_Tarefa proposta 1_: Disponha como lista JSON de strings, uma por linha e sem as linhas em branco, as linhas dos registos desde a linha que contém "The image size" até à linha que contém "[x=432, y=317]", ambas incluídas. Deixe as imagens fora da resposta.

_Excerto do texto_:
É um número “absolutamente excessivo”, lê-se no estudo coordenado por Francisca Guedes de Oliveira, intitulado “Os Benefícios Fiscais em Portugal”.

O documento critica o facilitismo com que são criados estes apoios, muitas vezes através de “juízos subjetivos”.

Com as taxas de IVA, em 2018 os benefícios fiscais terão custado ao Estado mais de 11 mil milhões de euros. Mas, na verdade, não há dados que permitam garantir este valor – porque nem todos estão devidamente contabilizados.

Por exemplo, “não existe despesa quantificada, ou não é possível fazê-lo, em quase 80% dos benefícios fiscais em sede de IRS e em mais de 50% em sede de IRC”.

Por outro lado, embora a maioria esteja enquadrada de forma adequada, ainda “existe um número significativo disperso por legislação avulsa, que torna o sistema complexo e pouco transparente”.

Os autores do relatório sublinham ainda que a esmagadora maioria dos benefícios fiscais se concentra nos impostos diretos – com destaque para o IRS – o que coloca em causa a eficácia deste apoio e incentivo, dado que não chega a quase metade das famílias portuguesas, aquelas que não pagam IRS.

O mesmo se coloca em relação às empresas: aqui é cerca de um terço do tecido empresarial que fica excluído, incluindo as “startups”.

Fisco não conhece o objetivo de 127 benefícios fiscais

Há falta de clareza nos objetivos extrafiscais pretendidos com a atribuição dos benefícios, refere o grupo de trabalho.

Há mesmo 127 destes benefícios em que o grupo de trabalho não conseguiu identificar qualquer objetivo, nem a Autoridade Tributária parece considerar que existam.

São exemplo disso algumas isenções no imposto sobre o álcool e bebidas alcoólicas, a isenção do lucro dos fundos e sociedades de investimento imobiliário e investimento em recursos florestais, isenções para fundos de reabilitação urbana para não residentes e vários regimes especiais de tributação para grupos de sociedades.

_Dados registados_:
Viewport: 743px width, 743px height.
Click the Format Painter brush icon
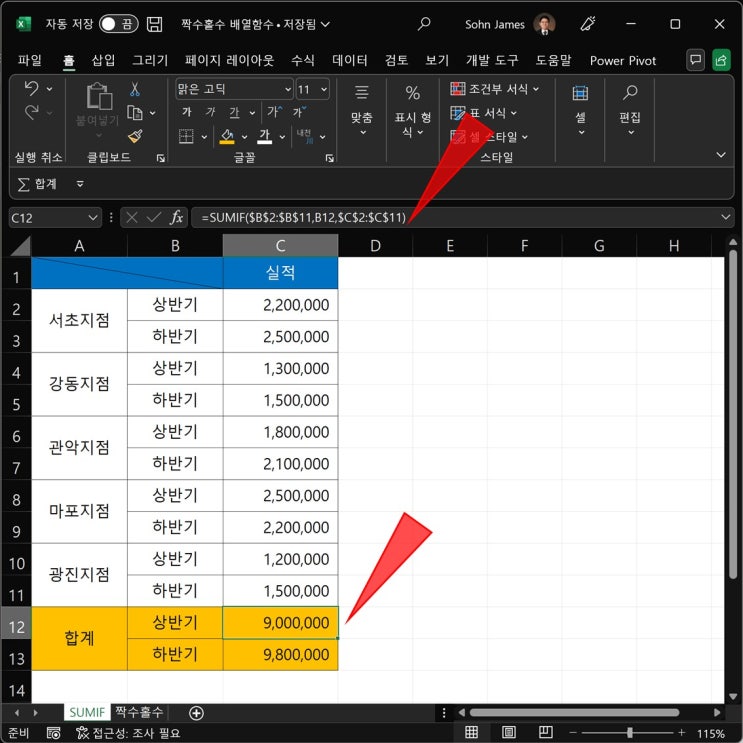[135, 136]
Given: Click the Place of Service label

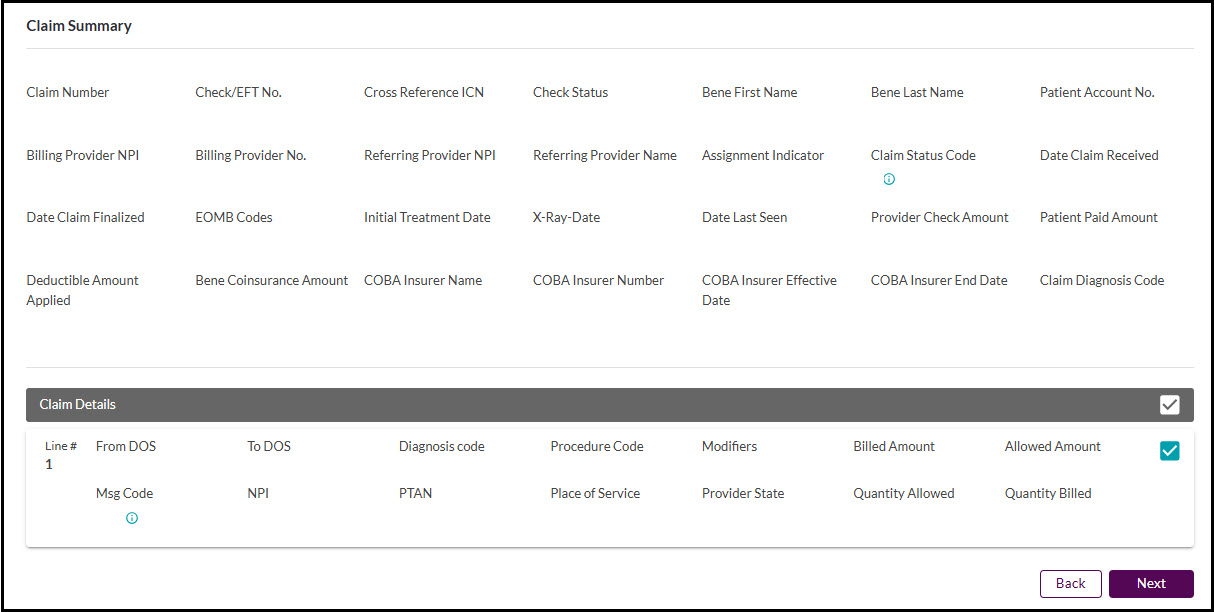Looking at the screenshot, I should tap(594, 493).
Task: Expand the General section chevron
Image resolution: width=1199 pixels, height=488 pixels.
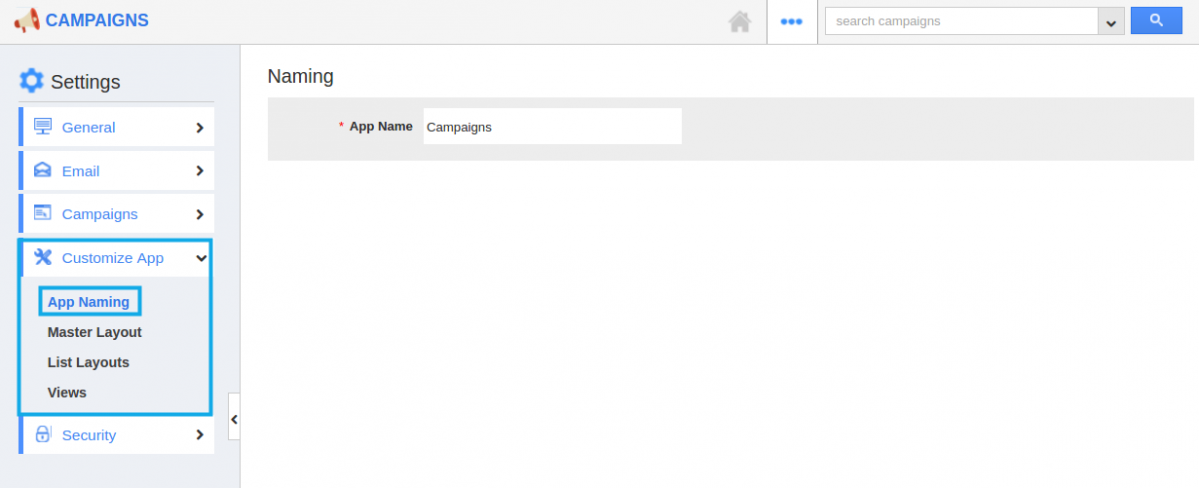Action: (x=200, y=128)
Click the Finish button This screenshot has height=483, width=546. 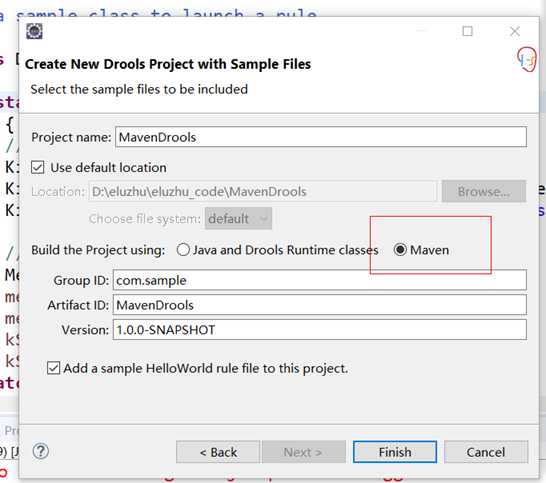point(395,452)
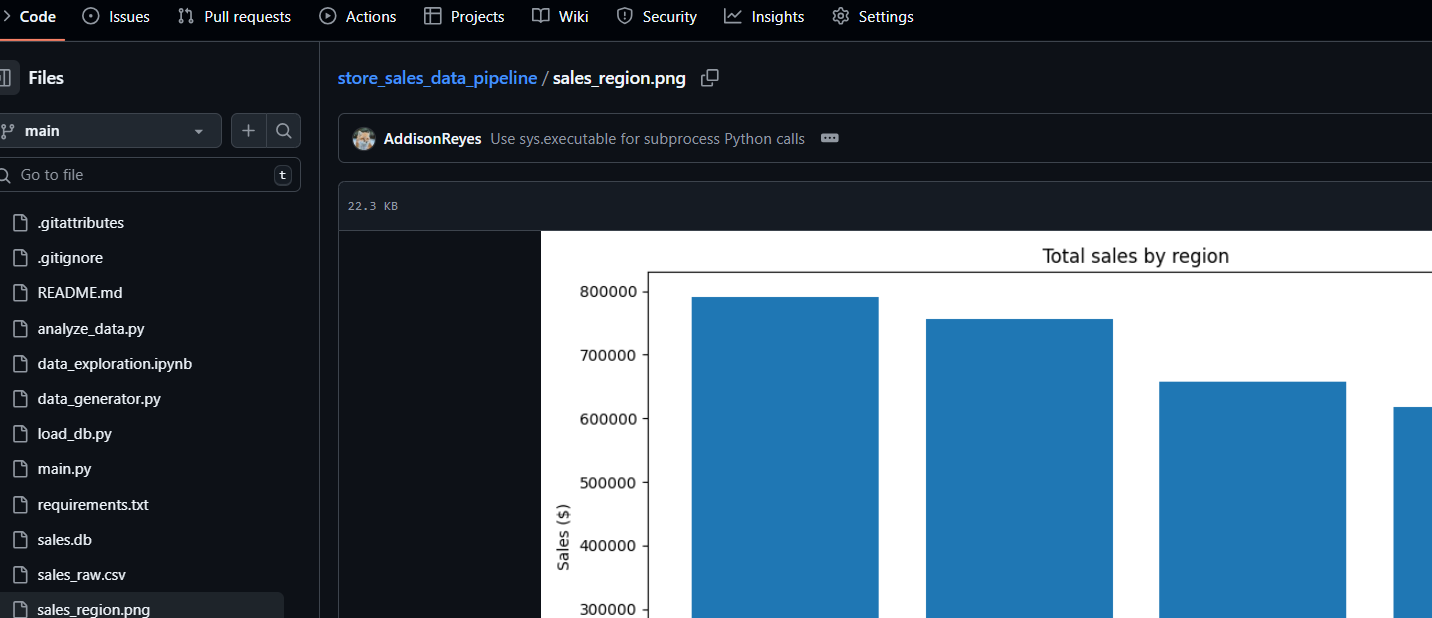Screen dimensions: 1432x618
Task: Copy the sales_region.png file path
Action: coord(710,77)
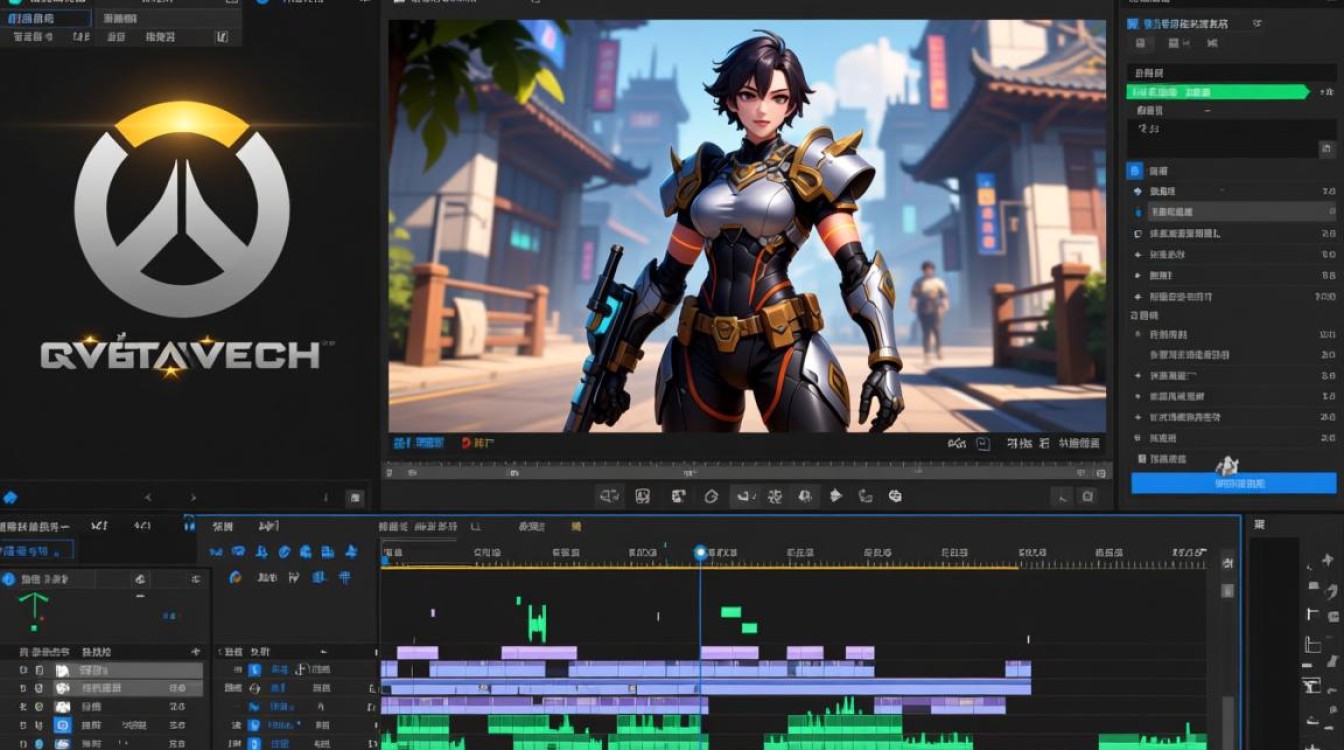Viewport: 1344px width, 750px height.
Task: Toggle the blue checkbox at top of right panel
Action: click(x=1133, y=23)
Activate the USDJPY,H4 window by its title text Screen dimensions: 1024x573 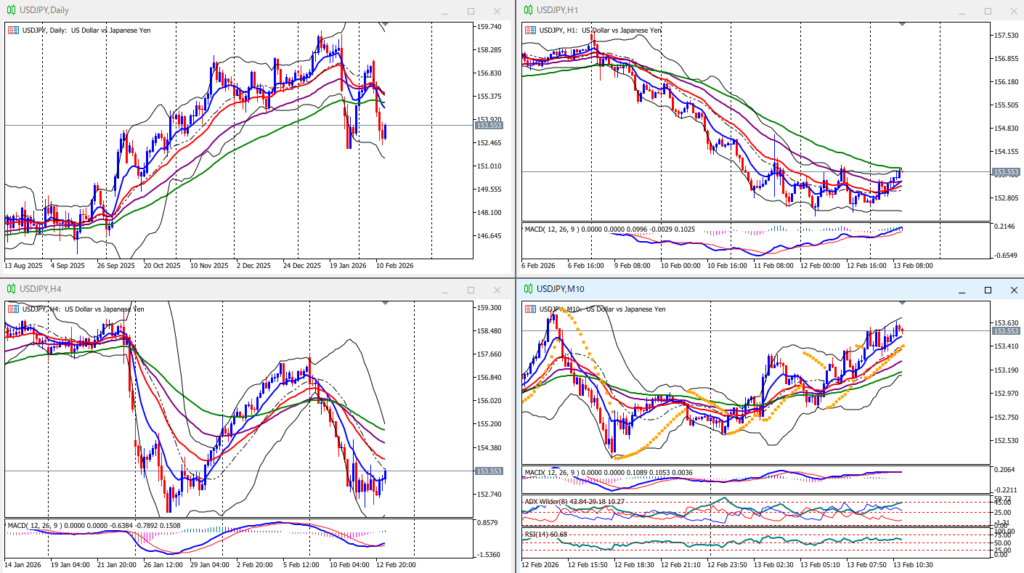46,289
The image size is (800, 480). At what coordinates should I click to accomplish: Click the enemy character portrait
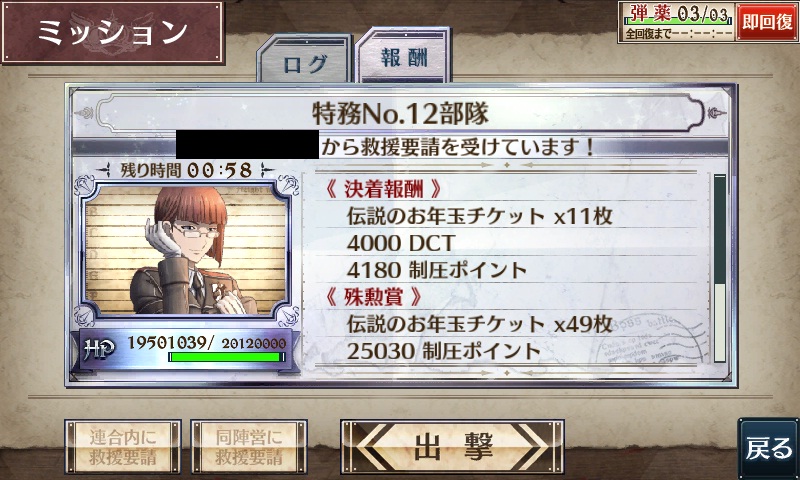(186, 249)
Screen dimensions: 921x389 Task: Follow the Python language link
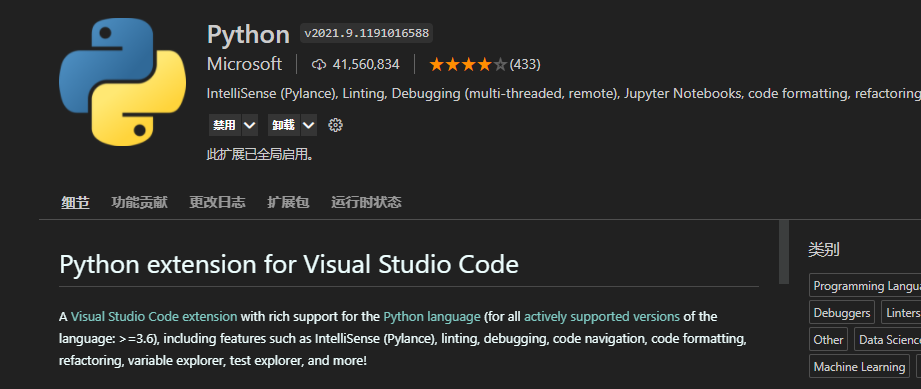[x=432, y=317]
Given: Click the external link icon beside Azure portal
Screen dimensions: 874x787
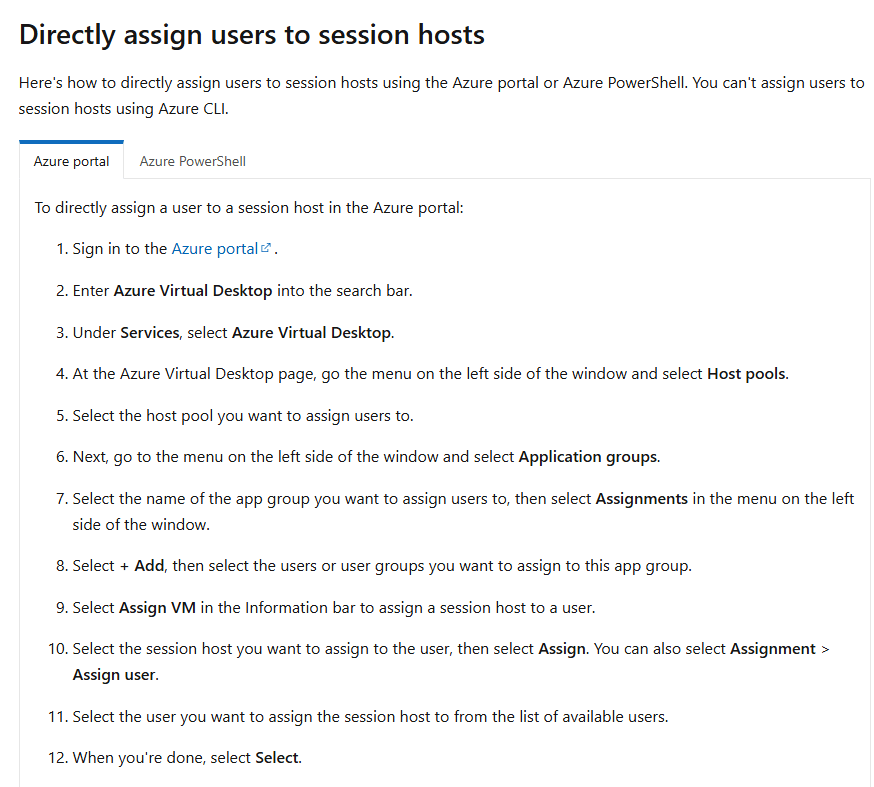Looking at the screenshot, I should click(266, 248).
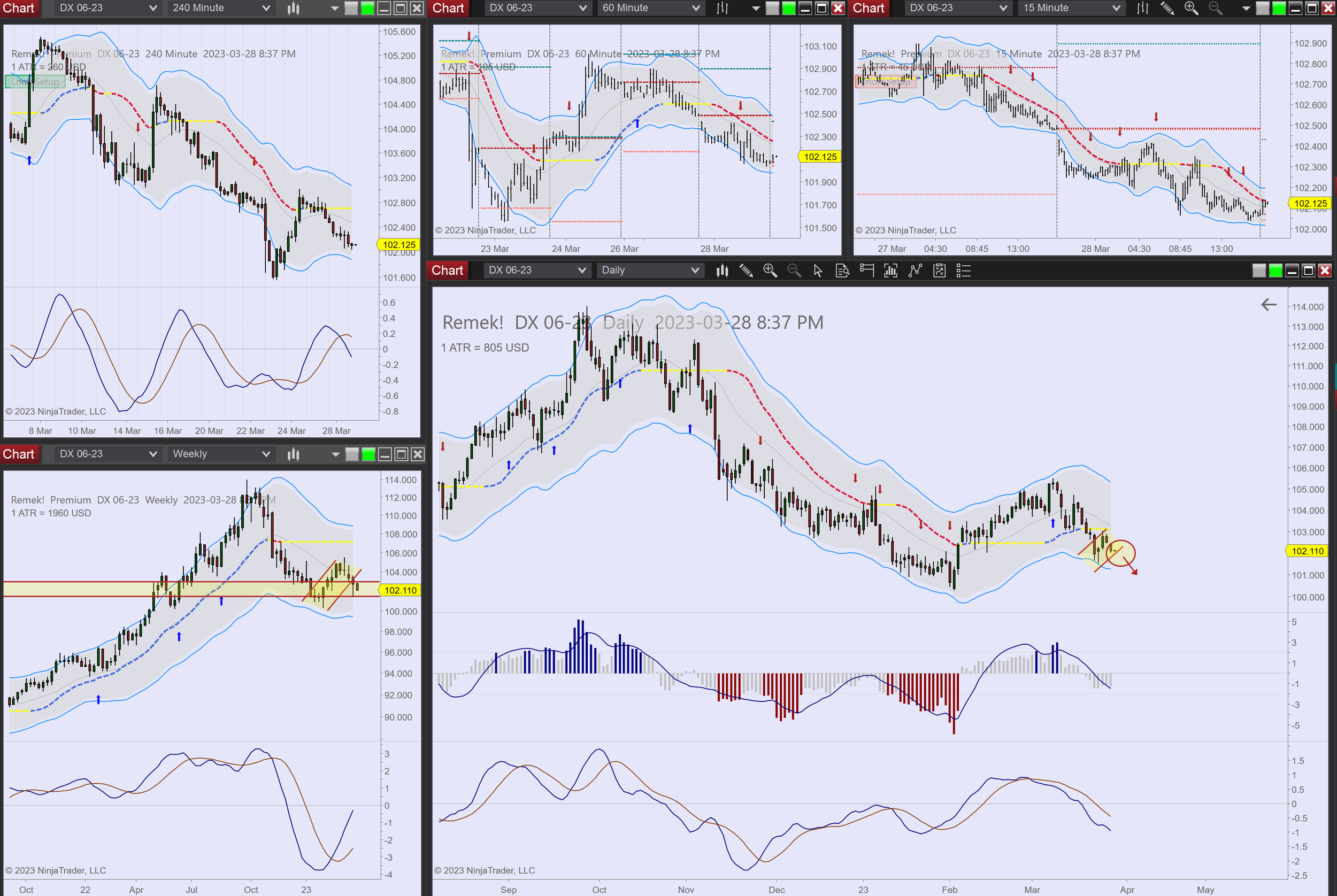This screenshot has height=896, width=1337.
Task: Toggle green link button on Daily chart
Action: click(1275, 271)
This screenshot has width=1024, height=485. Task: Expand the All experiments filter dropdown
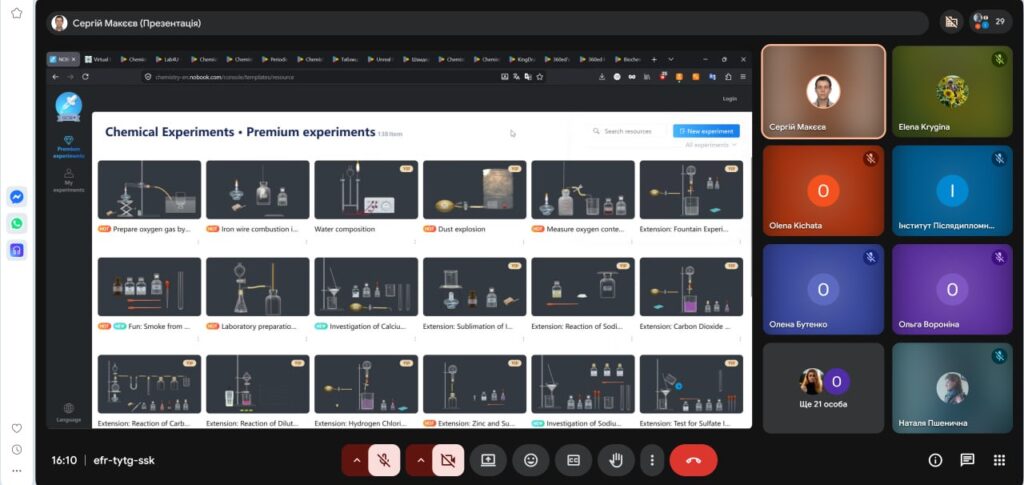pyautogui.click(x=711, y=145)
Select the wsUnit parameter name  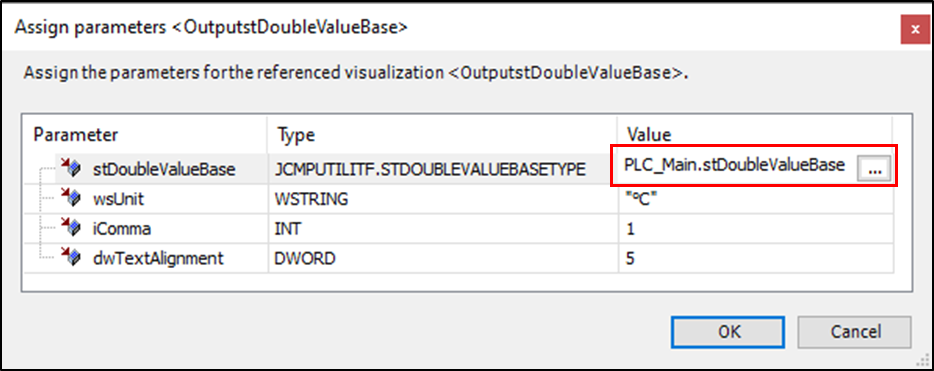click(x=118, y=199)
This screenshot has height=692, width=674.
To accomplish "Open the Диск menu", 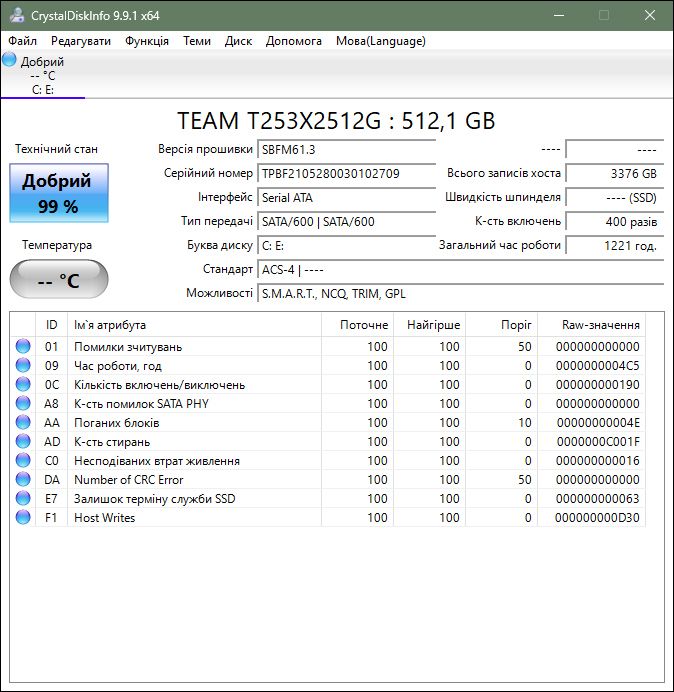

_Tarefa proposta 2_: Indique se cada afirmação concorda com o excerto sobre os benefícios fiscais, respondendo sim ou não e citando as palavras exatas do excerto que o decidem. (a) Em 2018, contando com as taxas de IVA, os benefícios fiscais terão custado ao Estado mais de 11 mil milhões de euros. (b) A maioria dos benefícios fiscais concentra-se nos impostos indiretos. (c) O grupo de trabalho conseguiu identificar o objetivo de todos os benefícios fiscais.

_Resultado 1_:
[
  "The image size is (800, 480). At what coordinates should I click to accomplish: Click the enemy character portrait",
  "(186, 249)",
  "Screen dimensions: 921x389 Task: Follow the Python language link",
  "[x=432, y=317]"
]

_Resultado 2_:
(a) Sim: "Com as taxas de IVA, em 2018 os benefícios fiscais terão custado ao Estado mais de 11 mil milhões de euros."
(b) Não: "a esmagadora maioria dos benefícios fiscais se concentra nos impostos diretos"
(c) Não: "Há mesmo 127 destes benefícios em que o grupo de trabalho não conseguiu identificar qualquer objetivo"